DOCUMENT SECTION –
In the Scheme of Things
by
Nan Russell
Jul 15, 2019
Learning to Dance
I begged my parents for dance lessons. Sometimes when I walked with my mother the five blocks to the neighborhood grocery, I'd catch glimpses of dancers in the upstairs studio across the street. On other days, I'd watch as leotard-clad girls, not much older than me, emerged from the doorway stairs to the sidewalk. At six, I longed be one of them.
But, it was not to be. I didn't understand back then my parents were in what today might be called a "rough patch." We'd moved from Montana to a warmer climate for my brother's health, only to have a house fire consume most of what we owned. Medical bills and Dad's slow job search meant no money for "wants" at a time when we didn't even own a car.
At eight, I still asked for dance lessons. My mother found a freestyle class at the Y and signed me up. We rode the bus together to two classes before I quit, telling Mom it wasn't the kind of dance I was interested in learning. My heart was set on ballet or tap.
In better financial times my lessons didn't emerge either. Instead, my musically talented father thought my desire for dance lessons could be replaced with music lessons. I unenthusiastically took piano for three years, confirming by the end that music was his gift, not mine. And I stopped asking for dance lessons by junior high.
My desire to learn to dance stayed dormant until graduate school when I enrolled in a beginner ballet class, asking friends to help install a practice bar in my student housing apartment. I was enthralled with the class at first, but didn't enroll the second semester.
Instead I had a life ah-ha moment. I always knew I never wanted to become a dancer, but I discovered during that semester that I never wanted to learn to dance either. What I wanted was to be able to dance.
I can name dozens of things I'd like to be able to do -- easily, simply, proficiently without having to work much to do them. I'd like to speak multiple languages or be technologically proficient, but I'm not driven to either. Choreographer George Balanchine summed it up this way: "I don't want people who want to dance. I want people who have to dance."

WHAT YOU WILL DO –
**a.** In the essay on learning to dance, why did the family move from Montana to a warmer climate?
**b.** Reproduce the passage of the essay on learning to dance from "In the Scheme" to "even own a car.".
The listing after this essay is not needed for either task.

GIVEN INFORMATION –
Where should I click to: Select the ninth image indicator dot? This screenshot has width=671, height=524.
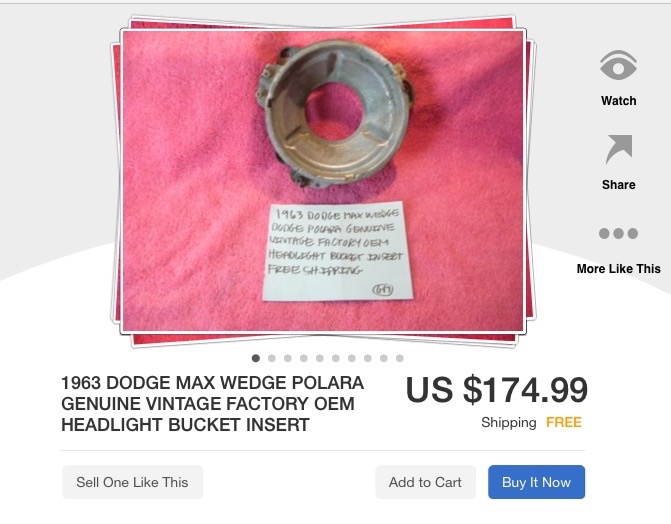(383, 358)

RESULTS OF THE TASKS –
**a.** They moved for the author's brother's health.

**b.**
In the Scheme of Things
by
Nan Russell
Jul 15, 2019
Learning to Dance
I begged my parents for dance lessons. Sometimes when I walked with my mother the five blocks to the neighborhood grocery, I'd catch glimpses of dancers in the upstairs studio across the street. On other days, I'd watch as leotard-clad girls, not much older than me, emerged from the doorway stairs to the sidewalk. At six, I longed be one of them.
But, it was not to be. I didn't understand back then my parents were in what today might be called a "rough patch." We'd moved from Montana to a warmer climate for my brother's health, only to have a house fire consume most of what we owned. Medical bills and Dad's slow job search meant no money for "wants" at a time when we didn't even own a car.